**Required action**
Write the entries out again. Each one must match exactly.

**Given data**

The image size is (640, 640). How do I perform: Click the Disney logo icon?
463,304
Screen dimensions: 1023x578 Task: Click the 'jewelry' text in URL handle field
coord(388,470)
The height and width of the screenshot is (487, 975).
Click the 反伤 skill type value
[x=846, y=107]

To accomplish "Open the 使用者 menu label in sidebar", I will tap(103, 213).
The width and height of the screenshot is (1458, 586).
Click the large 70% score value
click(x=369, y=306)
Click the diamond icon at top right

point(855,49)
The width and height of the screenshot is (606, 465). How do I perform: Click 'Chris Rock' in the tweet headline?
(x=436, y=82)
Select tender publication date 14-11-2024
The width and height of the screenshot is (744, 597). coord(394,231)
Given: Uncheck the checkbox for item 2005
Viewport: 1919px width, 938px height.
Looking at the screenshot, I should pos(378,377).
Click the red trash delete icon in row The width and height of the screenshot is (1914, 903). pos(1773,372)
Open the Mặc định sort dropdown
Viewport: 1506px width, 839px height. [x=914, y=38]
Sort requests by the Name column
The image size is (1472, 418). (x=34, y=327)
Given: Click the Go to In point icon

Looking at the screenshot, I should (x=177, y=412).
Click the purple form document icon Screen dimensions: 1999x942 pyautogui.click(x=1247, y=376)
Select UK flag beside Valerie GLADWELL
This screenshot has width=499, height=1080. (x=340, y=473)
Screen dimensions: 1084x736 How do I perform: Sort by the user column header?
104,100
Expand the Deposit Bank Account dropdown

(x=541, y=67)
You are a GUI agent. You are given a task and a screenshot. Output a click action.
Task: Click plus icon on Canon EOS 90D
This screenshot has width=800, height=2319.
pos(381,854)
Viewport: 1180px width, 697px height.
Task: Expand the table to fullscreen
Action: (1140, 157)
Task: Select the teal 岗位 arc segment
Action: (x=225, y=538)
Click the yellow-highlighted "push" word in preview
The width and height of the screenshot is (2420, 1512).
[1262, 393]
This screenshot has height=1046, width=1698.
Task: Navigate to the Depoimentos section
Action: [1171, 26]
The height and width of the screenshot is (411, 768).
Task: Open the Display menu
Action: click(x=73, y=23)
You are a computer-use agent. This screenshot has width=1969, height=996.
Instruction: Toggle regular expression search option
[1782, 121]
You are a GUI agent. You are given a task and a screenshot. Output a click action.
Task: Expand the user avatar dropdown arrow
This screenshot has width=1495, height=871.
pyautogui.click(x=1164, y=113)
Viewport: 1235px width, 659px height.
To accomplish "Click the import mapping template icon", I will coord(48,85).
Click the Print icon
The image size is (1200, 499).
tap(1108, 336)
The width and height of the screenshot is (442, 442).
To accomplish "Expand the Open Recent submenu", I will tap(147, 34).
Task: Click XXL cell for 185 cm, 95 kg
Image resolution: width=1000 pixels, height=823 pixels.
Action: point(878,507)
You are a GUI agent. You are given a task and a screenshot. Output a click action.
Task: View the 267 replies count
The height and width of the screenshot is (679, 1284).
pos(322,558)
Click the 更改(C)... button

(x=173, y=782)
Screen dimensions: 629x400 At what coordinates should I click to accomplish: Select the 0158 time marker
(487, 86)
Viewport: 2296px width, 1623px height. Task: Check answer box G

**Task solution**
The image size is (640, 640). How do I perform: Click the Disney logo icon?
463,304
Screen dimensions: 1023x578 Task: Click the 'jewelry' text in URL handle field
coord(388,470)
The height and width of the screenshot is (487, 975).
Click the 反伤 skill type value
[x=846, y=107]

To accomplish "Open the 使用者 menu label in sidebar", I will tap(103, 213).
The width and height of the screenshot is (1458, 586).
Click the large 70% score value
click(x=369, y=306)
Click the diamond icon at top right

point(855,49)
The width and height of the screenshot is (606, 465). How do I perform: Click 'Chris Rock' in the tweet headline?
(x=436, y=82)
Select tender publication date 14-11-2024
The width and height of the screenshot is (744, 597). coord(394,231)
Given: Uncheck the checkbox for item 2005
Viewport: 1919px width, 938px height.
Looking at the screenshot, I should pos(378,377).
Click the red trash delete icon in row The width and height of the screenshot is (1914, 903). pos(1773,372)
Open the Mặc định sort dropdown
Viewport: 1506px width, 839px height. [x=914, y=38]
Sort requests by the Name column
The image size is (1472, 418). (x=34, y=327)
Given: Click the Go to In point icon

Looking at the screenshot, I should (x=177, y=412).
Click the purple form document icon Screen dimensions: 1999x942 pyautogui.click(x=1247, y=376)
Select UK flag beside Valerie GLADWELL
This screenshot has width=499, height=1080. (x=340, y=473)
Screen dimensions: 1084x736 How do I perform: Sort by the user column header?
104,100
Expand the Deposit Bank Account dropdown

(x=541, y=67)
You are a GUI agent. You are given a task and a screenshot. Output a click action.
Task: Click plus icon on Canon EOS 90D
This screenshot has width=800, height=2319.
pos(381,854)
Viewport: 1180px width, 697px height.
Task: Expand the table to fullscreen
Action: (1140, 157)
Task: Select the teal 岗位 arc segment
Action: (x=225, y=538)
Click the yellow-highlighted "push" word in preview
The width and height of the screenshot is (2420, 1512).
[1262, 393]
This screenshot has height=1046, width=1698.
Task: Navigate to the Depoimentos section
Action: [1171, 26]
The height and width of the screenshot is (411, 768).
Task: Open the Display menu
Action: click(x=73, y=23)
You are a computer-use agent. This screenshot has width=1969, height=996.
Instruction: Toggle regular expression search option
[1782, 121]
You are a GUI agent. You are given a task and a screenshot. Output a click action.
Task: Expand the user avatar dropdown arrow
This screenshot has width=1495, height=871.
pyautogui.click(x=1164, y=113)
Viewport: 1235px width, 659px height.
To accomplish "Click the import mapping template icon", I will coord(48,85).
Click the Print icon
The image size is (1200, 499).
tap(1108, 336)
The width and height of the screenshot is (442, 442).
To accomplish "Expand the Open Recent submenu", I will tap(147, 34).
Task: Click XXL cell for 185 cm, 95 kg
Image resolution: width=1000 pixels, height=823 pixels.
Action: point(878,507)
You are a GUI agent. You are given a task and a screenshot. Output a click action.
Task: View the 267 replies count
The height and width of the screenshot is (679, 1284).
pos(322,558)
Click the 更改(C)... button

(x=173, y=782)
Screen dimensions: 629x400 At what coordinates should I click to accomplish: Select the 0158 time marker
(487, 86)
Viewport: 2296px width, 1623px height. Task: Check answer box G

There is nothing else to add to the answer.